> _Quoted passage_

Writers who use computers sometimes talk about their nostalgia for, and fantasies about, typewriters’ plentiful white space — or the white space of any blank sheet of paper. As in a purely empty page: as in the opposite of Microsoft Word’s space-eating toolbars, dancing paperclips, and squiggly red lines underneath your artsy grammar and underneath words your software simply doesn’t recognize. True, you can turn off many of these word processor impositions (surprising as it may be to geeks, lots of writers aren’t aware of those settings). But some impositions — whether in MS Word or other word processors — stay put, cluttering up your screen and distracting you. Ah, but you say you’re invincible against clutter’s powers of distraction? I suggest you actually try a text-editor’s blank screen for a while before you assume clutter doesn’t mess with your story headspace.
What’s a text-editor, you say?
Text-editors are software programs designed specifically for composing text — not for producing images and tables and bullet points and dancing paperclips alongside words. If you don’t want to abandon the way computers allow you to move text around quicker than longhand, or the way computers allow you to get your thoughts down faster than a cramping hand, use a text-editor (I use TextPad). Word processors are at root text-editors combined (often poorly!) with elements of graphic design programs. But text-editors combine the advantages of a computer without the disadvantages of word processors; you can think of text-editors as high-tech typewriters.

> _Recorded information_
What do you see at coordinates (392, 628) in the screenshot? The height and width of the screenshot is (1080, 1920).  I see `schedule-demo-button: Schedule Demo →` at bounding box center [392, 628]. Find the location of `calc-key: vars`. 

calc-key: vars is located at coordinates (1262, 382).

> _Questions on the material_
A – Which text-editor does the writer of the passage on text-editors say they use?
B – In the passage on text-editors, write out the stretch from "Text-editors are software" through "as high-tech typewriters." again, putting "Notepad++" in place of "TextPad".
The lines after the passage on text-editors are separate material.

> _Responses for each task_
A – TextPad.

B –
Text-editors are software programs designed specifically for composing text — not for producing images and tables and bullet points and dancing paperclips alongside words. If you don’t want to abandon the way computers allow you to move text around quicker than longhand, or the way computers allow you to get your thoughts down faster than a cramping hand, use a text-editor (I use Notepad++). Word processors are at root text-editors combined (often poorly!) with elements of graphic design programs. But text-editors combine the advantages of a computer without the disadvantages of word processors; you can think of text-editors as high-tech typewriters.